The building blocks of the outcome budget — measurement of performance indicators, specification of standards, costing of programmes, and a monitoring and evaluation system — are still evolving in India.

The outcome budget is yet to emerge as a robust fiscal instrument to influence the decisions over public finances and provide a framework to judge the performance of the government.

As the regular budget presented in Parliament is a separate process as compared to the Ministry-wise outcome budgets presented later, the question that arises is whether the information contained in the outcome budgets influences the allocation of funds to various programmes.

Performance information contained in the individual outcome budgets should play an active role in programme formulation and resource allocation.

Having said that, we also need to acknowledge that budgeting in Government is a complex process with involvement of many role-players.

Budgetary decision-making has political underpinnings for which the role of political concerns and value judgments cannot be consigned to the background.

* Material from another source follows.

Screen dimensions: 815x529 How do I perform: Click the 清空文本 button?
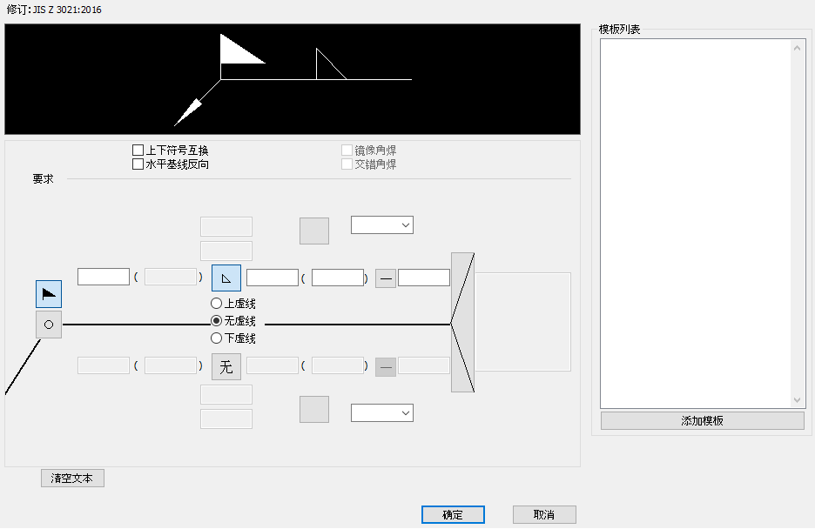click(x=72, y=478)
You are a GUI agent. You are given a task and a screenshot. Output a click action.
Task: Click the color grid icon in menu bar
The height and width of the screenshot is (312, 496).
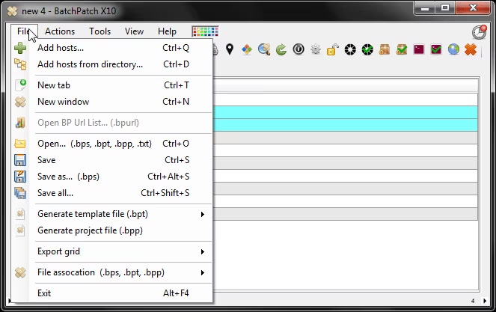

The outcome budget in India provides an opportunity, which needs to be strengthened and taken forward. The important factors in this context are the ability to prepare measures under different Government programmes to evaluate results, and utilise this performance information in shaping the Budget decisions, both in programme formulation and resource allocation.

Success of such system requires providing flexibility and incentives to the programme managers to achieve results.

Fiscal discipline is important; but getting value for money from public resources is crucial.

(The author is Associate Professor, National Institute of Public Finance and Policy.)